The Borneo montane rain forests are an ecoregion, of cloud forest, within the tropical and subtropical moist broadleaf forests biome, of the island of Borneo in south-east Asia.
This ecoregion consists of tropical mountain cloud forest and laurel forest. In the higher elevations, above 1000 m, in the centre of Borneo with sections in Malaysia, Indonesia, and Brunei-owned territories of the island. These cooler and moister slopes stick up out of the carpet of thick rainforest that covers the warmer lowlands below, and as well as additional rainfall also derive moisture from low cloud. Soils are poorer and more acidic than the lowlands.
The isolated higher and cooler forests of the island are home to a rich and distinctive set of plants of both Asian and Australian origin. There are especially large numbers of Nepenthes pitcher plants (>15 species), rhododendrons, and orchids. This ecoregion also contains important areas of forest on limestone upland, especially Mount Api which has clear altitudinal zones of differing vegetation. Long Pasia in the Meligan Range and the Usun Apau plateau have important areas of high-altitude wetland.

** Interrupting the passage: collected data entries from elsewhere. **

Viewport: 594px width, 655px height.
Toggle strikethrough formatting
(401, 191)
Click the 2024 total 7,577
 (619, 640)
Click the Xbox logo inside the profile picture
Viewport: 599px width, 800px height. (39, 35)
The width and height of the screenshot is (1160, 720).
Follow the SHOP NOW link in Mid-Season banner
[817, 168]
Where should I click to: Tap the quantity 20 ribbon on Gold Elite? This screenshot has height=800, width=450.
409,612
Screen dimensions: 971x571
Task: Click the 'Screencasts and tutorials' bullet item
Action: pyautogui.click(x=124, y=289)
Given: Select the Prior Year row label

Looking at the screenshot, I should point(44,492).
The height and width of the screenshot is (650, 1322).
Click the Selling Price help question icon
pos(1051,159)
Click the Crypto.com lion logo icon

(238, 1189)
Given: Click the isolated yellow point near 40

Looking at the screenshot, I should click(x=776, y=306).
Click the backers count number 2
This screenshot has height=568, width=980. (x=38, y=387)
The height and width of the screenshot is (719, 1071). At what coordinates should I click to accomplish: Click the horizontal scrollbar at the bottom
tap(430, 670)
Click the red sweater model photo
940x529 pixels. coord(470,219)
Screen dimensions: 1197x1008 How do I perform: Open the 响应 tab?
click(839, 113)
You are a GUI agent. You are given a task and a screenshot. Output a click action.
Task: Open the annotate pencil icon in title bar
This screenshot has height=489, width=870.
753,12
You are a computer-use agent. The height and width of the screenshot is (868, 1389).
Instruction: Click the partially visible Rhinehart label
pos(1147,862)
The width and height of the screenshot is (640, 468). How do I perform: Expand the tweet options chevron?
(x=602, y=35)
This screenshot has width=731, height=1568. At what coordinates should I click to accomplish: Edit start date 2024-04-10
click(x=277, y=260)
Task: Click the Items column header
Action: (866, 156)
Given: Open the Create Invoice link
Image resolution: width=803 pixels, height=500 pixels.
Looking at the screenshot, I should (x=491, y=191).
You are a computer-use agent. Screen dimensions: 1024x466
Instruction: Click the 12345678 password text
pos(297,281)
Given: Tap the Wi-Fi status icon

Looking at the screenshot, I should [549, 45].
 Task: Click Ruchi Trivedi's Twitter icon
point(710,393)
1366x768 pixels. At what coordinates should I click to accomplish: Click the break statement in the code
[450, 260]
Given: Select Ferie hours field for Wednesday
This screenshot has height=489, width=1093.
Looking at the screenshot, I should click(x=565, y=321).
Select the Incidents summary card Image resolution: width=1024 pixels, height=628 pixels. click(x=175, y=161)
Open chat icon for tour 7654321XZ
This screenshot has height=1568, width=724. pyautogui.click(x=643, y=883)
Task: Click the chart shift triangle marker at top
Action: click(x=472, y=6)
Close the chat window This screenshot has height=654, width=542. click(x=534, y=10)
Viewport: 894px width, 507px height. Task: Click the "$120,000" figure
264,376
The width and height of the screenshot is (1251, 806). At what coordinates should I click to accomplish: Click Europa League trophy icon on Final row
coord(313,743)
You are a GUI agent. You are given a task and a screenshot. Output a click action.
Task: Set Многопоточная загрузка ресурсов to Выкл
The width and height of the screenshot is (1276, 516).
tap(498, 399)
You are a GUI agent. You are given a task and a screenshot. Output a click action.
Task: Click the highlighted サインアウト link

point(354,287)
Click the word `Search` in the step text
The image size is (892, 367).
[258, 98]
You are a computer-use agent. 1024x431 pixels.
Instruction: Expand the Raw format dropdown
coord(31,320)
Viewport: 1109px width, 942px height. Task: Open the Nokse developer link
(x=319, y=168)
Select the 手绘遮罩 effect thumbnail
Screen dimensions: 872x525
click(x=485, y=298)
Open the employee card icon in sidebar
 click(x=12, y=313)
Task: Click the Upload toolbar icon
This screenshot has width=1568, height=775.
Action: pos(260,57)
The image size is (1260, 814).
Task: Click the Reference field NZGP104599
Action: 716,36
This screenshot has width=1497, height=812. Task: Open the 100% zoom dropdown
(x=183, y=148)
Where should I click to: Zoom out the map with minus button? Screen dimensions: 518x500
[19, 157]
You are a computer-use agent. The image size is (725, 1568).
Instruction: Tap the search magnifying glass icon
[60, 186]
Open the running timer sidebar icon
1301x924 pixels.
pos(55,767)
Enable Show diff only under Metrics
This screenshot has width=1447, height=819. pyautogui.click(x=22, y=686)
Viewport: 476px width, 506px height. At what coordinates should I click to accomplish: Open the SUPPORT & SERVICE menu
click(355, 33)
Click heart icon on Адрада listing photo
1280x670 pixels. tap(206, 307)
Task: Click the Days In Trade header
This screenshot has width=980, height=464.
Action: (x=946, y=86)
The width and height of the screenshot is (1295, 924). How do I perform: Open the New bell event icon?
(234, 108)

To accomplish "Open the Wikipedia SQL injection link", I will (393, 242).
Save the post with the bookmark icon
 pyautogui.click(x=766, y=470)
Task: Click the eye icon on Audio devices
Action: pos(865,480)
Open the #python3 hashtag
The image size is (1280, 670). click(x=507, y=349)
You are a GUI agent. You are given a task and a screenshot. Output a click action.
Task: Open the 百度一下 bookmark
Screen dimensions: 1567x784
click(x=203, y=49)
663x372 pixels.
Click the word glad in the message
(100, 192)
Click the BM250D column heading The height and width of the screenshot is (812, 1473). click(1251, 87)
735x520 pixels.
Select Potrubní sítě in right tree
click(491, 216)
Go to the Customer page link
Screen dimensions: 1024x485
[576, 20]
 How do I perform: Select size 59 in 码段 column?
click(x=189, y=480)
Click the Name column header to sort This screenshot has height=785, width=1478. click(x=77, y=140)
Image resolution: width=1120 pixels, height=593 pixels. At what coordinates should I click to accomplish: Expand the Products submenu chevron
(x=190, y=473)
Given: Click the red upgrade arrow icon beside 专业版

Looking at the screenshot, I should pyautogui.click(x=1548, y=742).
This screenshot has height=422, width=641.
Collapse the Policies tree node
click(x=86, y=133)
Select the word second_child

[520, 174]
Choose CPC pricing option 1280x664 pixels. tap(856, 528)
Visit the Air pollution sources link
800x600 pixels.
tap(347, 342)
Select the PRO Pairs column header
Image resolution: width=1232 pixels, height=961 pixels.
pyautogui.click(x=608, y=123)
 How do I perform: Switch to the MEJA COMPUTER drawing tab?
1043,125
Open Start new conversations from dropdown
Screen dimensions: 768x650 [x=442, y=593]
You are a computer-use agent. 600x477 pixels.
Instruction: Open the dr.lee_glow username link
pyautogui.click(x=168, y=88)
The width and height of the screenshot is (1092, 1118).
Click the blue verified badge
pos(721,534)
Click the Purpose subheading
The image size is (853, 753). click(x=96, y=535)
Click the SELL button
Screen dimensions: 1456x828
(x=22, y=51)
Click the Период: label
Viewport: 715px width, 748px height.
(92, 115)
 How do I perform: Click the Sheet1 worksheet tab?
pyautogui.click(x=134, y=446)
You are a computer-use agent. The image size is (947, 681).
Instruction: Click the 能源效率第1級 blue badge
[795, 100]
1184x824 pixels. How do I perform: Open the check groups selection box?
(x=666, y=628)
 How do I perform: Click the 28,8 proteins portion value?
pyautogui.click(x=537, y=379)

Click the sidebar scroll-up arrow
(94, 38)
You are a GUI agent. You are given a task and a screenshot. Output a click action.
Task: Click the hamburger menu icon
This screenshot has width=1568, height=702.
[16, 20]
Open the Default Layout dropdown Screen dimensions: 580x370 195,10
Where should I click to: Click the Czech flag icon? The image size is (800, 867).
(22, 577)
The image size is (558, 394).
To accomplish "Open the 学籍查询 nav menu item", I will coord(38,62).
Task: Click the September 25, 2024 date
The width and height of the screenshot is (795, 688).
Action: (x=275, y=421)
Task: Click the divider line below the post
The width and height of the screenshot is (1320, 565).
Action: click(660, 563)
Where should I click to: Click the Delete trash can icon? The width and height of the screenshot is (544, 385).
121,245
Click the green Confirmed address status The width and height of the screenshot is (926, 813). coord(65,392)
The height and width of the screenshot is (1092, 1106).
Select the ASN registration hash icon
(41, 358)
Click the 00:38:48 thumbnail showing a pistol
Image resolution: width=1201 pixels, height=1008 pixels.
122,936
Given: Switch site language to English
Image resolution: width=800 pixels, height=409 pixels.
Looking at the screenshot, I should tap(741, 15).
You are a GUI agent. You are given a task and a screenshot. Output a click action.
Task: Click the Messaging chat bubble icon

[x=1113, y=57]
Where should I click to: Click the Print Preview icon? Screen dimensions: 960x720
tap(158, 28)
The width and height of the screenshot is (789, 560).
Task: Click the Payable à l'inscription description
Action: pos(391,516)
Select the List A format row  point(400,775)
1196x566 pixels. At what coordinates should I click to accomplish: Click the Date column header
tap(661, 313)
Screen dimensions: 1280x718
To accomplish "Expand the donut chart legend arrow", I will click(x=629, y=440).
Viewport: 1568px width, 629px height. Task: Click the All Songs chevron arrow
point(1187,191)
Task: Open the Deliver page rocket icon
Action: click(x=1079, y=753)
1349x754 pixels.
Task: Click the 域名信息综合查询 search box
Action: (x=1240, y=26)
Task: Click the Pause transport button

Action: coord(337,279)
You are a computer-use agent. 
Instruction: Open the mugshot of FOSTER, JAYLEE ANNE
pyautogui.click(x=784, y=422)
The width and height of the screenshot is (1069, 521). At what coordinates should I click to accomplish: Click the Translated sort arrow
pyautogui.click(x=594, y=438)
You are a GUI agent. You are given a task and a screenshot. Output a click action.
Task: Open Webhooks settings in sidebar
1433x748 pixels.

The montane forests are home to a distinct fauna including large numbers of mammals such as civets (such as the rare Hose's civet Diplogale hosei, endemic to these montane forests), tree shrews, squirrels, and rats and primates such as orangutan (Pongo pygmaeus), gibbons, and langurs. Although most of these primates prefer lower elevations there are especially good numbers of the large macaque monkeys and as the forests are less-disturbed at higher elevations larger animals such as orangutans and Sumatran rhinoceros (Dicerorhinus sumatrensis) have retreated here from the lowlands. Although there are fewer birds in the Bornean mountains than in the lowlands there is a higher proportion of endemic species, indeed most of Borneo's unique birds live in the montane forests e.g. on Mount Mulu in Sarawak there are 171 different birds in the lowlands and only 12 species at 1300m.